Activity >> Could you give again exactly, and only, the lines from the one holding "Screen dimensions: 1033x517" through the end of the data, both ends included, with pictures left out?

——————————

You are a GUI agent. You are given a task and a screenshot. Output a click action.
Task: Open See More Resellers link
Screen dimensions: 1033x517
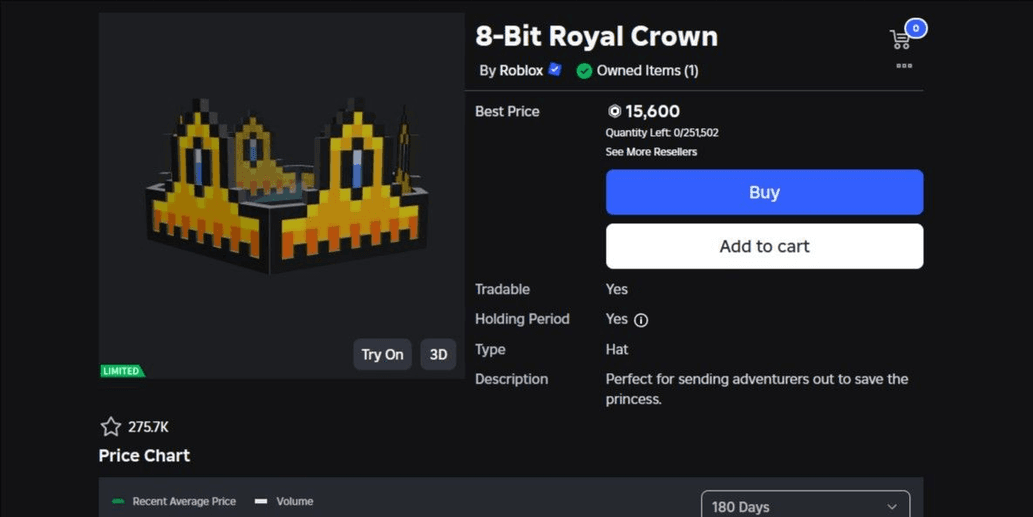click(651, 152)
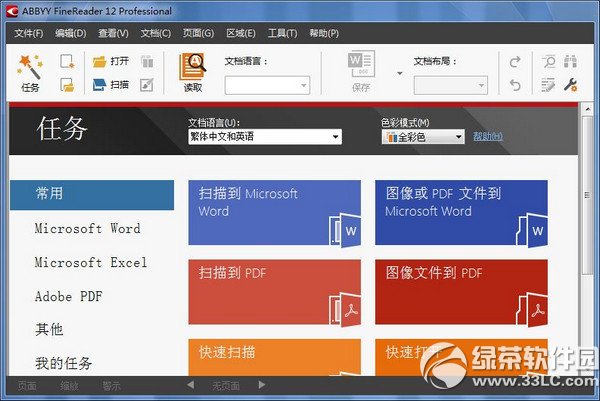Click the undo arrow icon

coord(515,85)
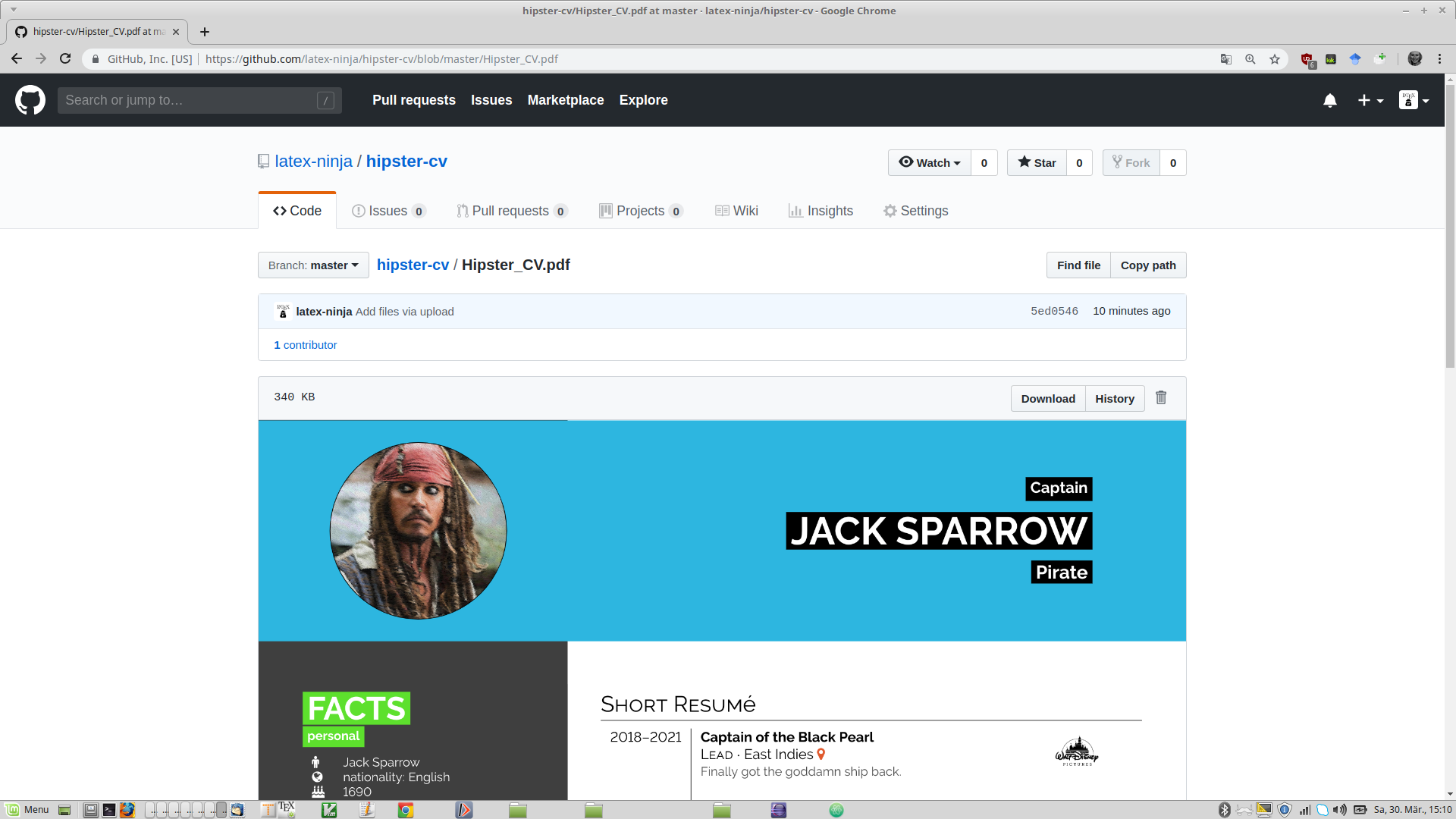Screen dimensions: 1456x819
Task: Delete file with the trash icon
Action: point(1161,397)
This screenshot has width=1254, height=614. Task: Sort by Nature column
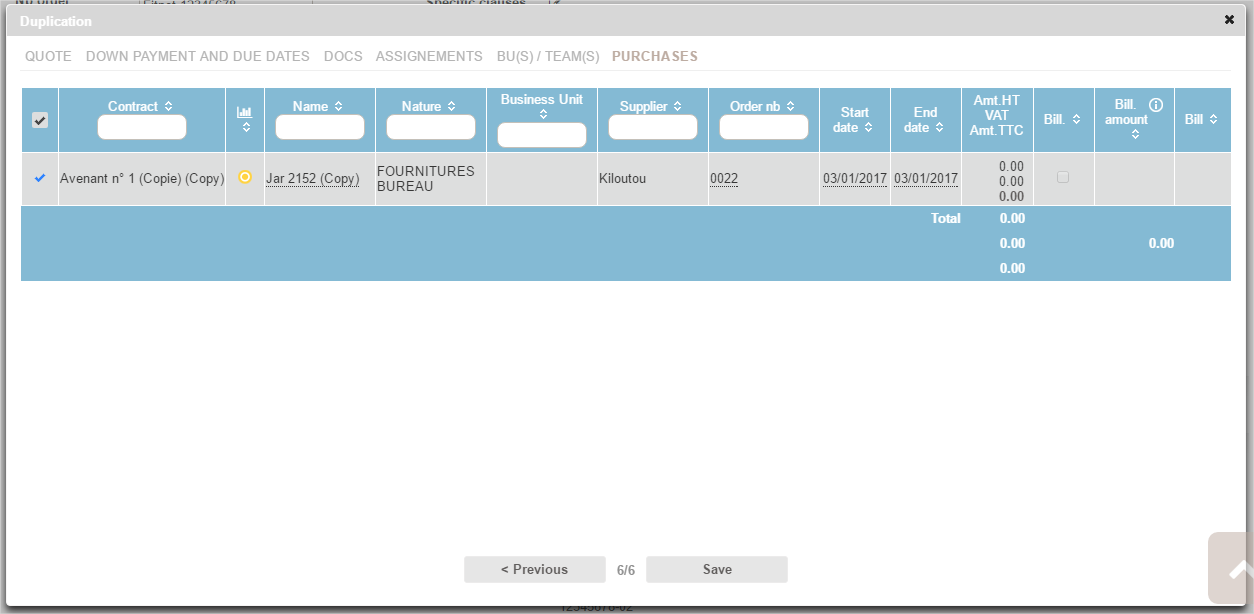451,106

——————————

Answer to the exercise >>
Screen dimensions: 1033x517
click(651, 152)
Click the undo arrow icon

coord(515,85)
Screen dimensions: 1456x819
Task: Delete file with the trash icon
Action: point(1161,397)
This screenshot has width=1254, height=614. Task: Sort by Nature column
451,106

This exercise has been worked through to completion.